In an immersive narrative, Ken Burns and Lynn Novick tell the epic story of the Vietnam War as it has never before been told on film. The Vietnam War features testimony from nearly 100 witnesses, including many Americans who fought in the war and others who opposed it, as well as Vietnamese combatants and civilians from both the winning and losing sides.

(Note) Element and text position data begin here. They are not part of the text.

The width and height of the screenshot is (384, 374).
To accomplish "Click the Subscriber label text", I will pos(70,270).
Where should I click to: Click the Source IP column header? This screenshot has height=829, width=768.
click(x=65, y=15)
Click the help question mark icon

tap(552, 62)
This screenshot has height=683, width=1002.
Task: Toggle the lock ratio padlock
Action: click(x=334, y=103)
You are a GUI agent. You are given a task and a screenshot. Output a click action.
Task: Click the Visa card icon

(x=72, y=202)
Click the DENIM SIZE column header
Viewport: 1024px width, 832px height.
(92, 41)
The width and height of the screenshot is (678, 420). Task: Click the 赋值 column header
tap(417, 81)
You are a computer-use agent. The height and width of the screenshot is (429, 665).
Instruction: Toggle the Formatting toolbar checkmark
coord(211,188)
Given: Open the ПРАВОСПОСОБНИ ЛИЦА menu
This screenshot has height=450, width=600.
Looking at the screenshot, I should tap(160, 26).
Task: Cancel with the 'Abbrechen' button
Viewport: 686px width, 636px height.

ABOUT THE DIRECTOR: KEN BURNS
Burns has been making films for more than thirty years. Since the Academy Award nominated BROOKLYN BRIDGE in 1981, Ken has gone on to direct and produce some of the most acclaimed historical documentaries ever made. A December 2002 poll conducted by Real Screen magazine lited THE CIVIL WAR as second only to Robert Flaherty's Nanook of the North as the "most influential documentary of all time," and named Ken Burns and Robert Flaherty as the "most influential documentary makers" of all time. In March, 2009, David Zurawik of The Baltimore Sun said, "...Burns is not only the greatest documentarian of the day, but also the most influential filmmaker period. That includes feature filmmakers like George Lucas and Steven Spielberg. I say that because Burns not only turned millions of persons onto history with this films, he showed us a new way of looking at our collective past and ourselves." The late historian Stephen Ambrose said of his films, "More Americans get their history from Ken Burns than any other source." Ken's films have won twelve Emmy Awards and two Oscar nominations, and in September of 2008, at the News & Documentary Emmy Awards, Ken was honored by the Academy of Television Arts & Sciences with a Lifetime Achievement Award.